▶ [Items from a data source]
+--
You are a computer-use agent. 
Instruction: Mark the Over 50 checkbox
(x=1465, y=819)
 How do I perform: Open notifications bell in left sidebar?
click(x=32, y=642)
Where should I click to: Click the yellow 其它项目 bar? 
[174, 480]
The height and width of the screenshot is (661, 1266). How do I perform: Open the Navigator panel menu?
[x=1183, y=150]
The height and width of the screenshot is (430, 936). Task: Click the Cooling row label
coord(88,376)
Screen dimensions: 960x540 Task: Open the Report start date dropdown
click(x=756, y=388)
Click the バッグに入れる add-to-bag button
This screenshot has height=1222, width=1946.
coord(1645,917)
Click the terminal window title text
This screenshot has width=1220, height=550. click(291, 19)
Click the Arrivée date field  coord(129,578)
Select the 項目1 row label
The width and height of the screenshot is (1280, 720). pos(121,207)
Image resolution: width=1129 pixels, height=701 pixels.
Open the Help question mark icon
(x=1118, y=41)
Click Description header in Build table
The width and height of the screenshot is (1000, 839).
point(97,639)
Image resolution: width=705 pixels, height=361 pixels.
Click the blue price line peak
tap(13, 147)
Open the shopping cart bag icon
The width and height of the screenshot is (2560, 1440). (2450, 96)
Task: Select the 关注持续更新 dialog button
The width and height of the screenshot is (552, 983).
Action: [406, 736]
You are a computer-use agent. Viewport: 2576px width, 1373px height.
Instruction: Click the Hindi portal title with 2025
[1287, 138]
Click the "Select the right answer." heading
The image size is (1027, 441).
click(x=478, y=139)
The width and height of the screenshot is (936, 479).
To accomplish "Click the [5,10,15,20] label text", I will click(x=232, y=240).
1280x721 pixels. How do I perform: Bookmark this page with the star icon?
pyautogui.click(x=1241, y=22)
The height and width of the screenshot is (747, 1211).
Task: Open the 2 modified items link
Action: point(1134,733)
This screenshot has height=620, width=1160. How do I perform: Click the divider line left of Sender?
+--
▶ [Prompt] Scan the lines above, and whenever one holds the string "agent", copy it.

▶ [Expected answer]
You are a computer-use agent. 
You are a computer-use agent. Viewport: 2576px width, 1373px height.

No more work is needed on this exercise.